Giderek yazacak köşe bulamayan Suat Derviş bir dönem Fransa’ya kardeşinin yanına gider ve orada da dergi ve gazetelerde yazıları yayımlanır. Tüm bunların arasında ilk basın sendikasının ve Türkiye Devrimci Kadınlar Birliği kurucularından olmuştur.

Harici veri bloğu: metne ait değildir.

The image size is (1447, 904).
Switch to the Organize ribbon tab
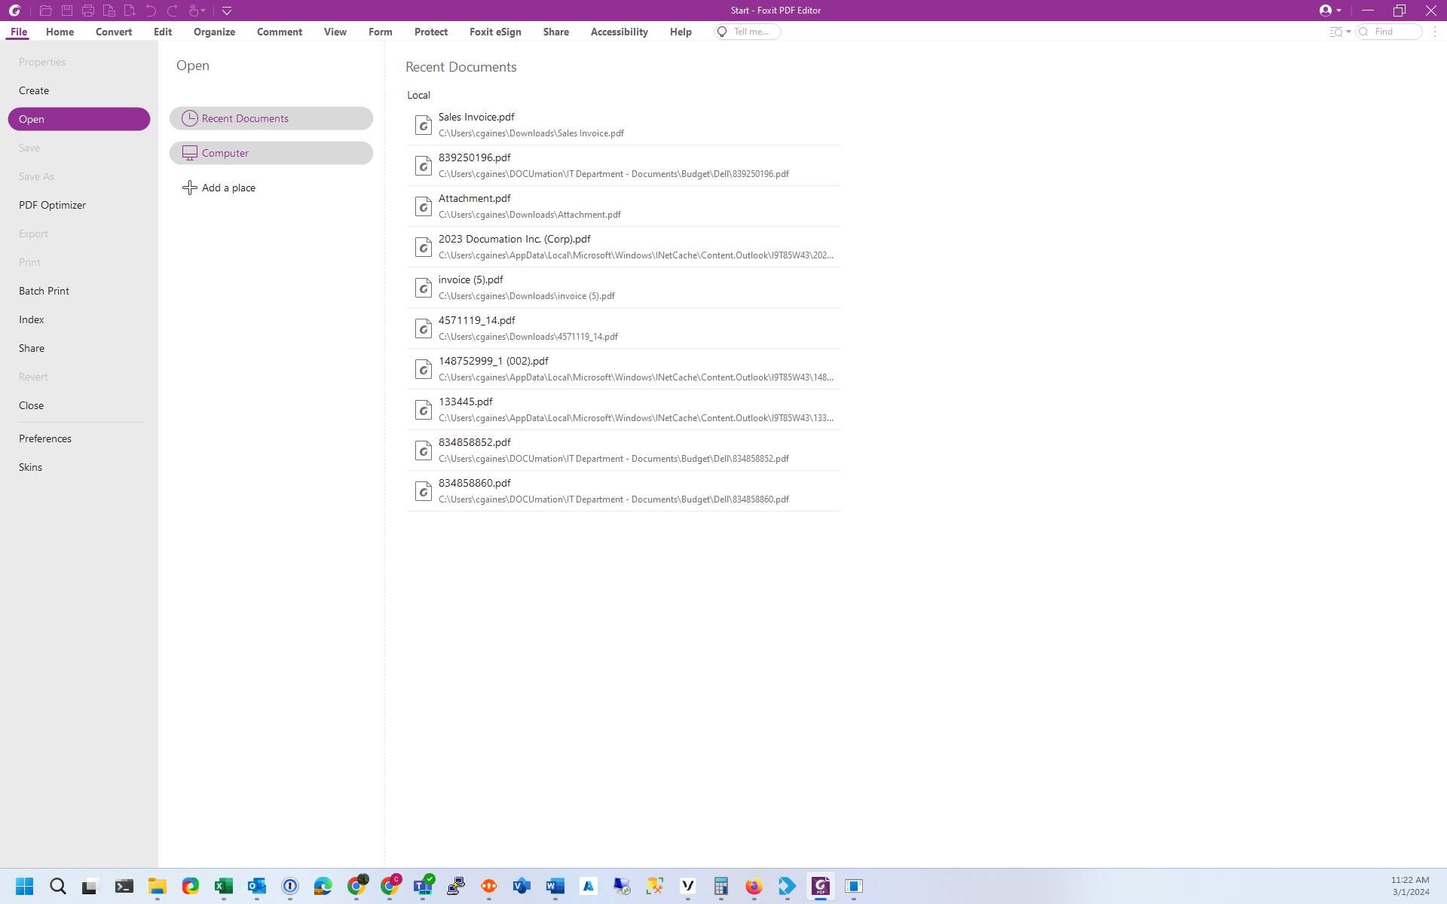pos(214,32)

Bir toplantıda Reşat Fuat Baraner’in eşi olarak tanıtıldığında, “bir düzeltme yapmalıyım, öncelikle ben yazar Suat Derviş’im” demiştir. Kadının var olma sebebinin kocası olamayacağını, öncelikle kendi kendinin var olduğunu ve eğer üretiyorsa kendi ürettikleri ile var olduğu üzerinde durmuştur.
“Hiç” isimli romanında “Hiçlikten geldik, hiçliğe gidiyoruz ve her şey bir sabun köpüğü gibi kaybolmaya mahkûm” demiştir.
Sevgili Suat Derviş, öncü bir kadın olarak bizlere çok güzel bir miras ve kitaplar bıraktın. Senin hiçliğe yenilmediğini gördüğüme çok memnun oldum. Bugün bu satırları okuyan herkes senin ve senin gibi insanların asla sabun köpüğü gibi kaybolmayacağını biliyor.
Yazımı Nazım Hikmet’in kendisi için yazdığı “Gölgesi” şiiriyle bitirirken Suat Derviş’in hiçlikten kurtulmasına vesile olan herkese saygılarımı sunuyorum.
“Ağlasa da gizliyor gözlerinin yaşını;
Bir kere eğemedim bu kadının başını.
Kaç kere sürükledi gururumu ölüme
Fırtınalar yaratan benim coşkun gönlüme.
Cevapları öyle heyecansız ki onun,
Kaç kere iman ettim, hiçliğine ruhunun.
Kaç kere hissettim ki, yine bu gece gibi
Güzelliğin önünde, dolup, çarpmalı kalbi
Ne mehtabın aksine yelken açan bir sandal,
Ne de ayaklarında kırılan ince bir dal,
Onun taştan kalbini sevdaya koşturmuyor.
Bir çiçeğin önünde bir dakika durmuyor…
Dönüyoruz yine bir uzun gezintiden
Gönlümün elemini döküyorken ona ben.
O bana kendisini gülerek naklediyor,
Bilseniz mavi boncuk nasıl yaraştı diyor.
Ya bu kadın delidir, yahut ben çıldırmışım
Ben ki birçok kereler kırılmışım, kırmışım.
Ömrümde duymamıştım böyle derin bir acı
Birden onun yüzüne haykırma ihtiyacı
İçimde alev alev tutuştu yangın gibi
Bir dakika kendimin olamadım sahibi
Hiç olmazsa hıncımı böyle alırım dedim,
Yolda mağrur duran gölgesini çiğnedim.”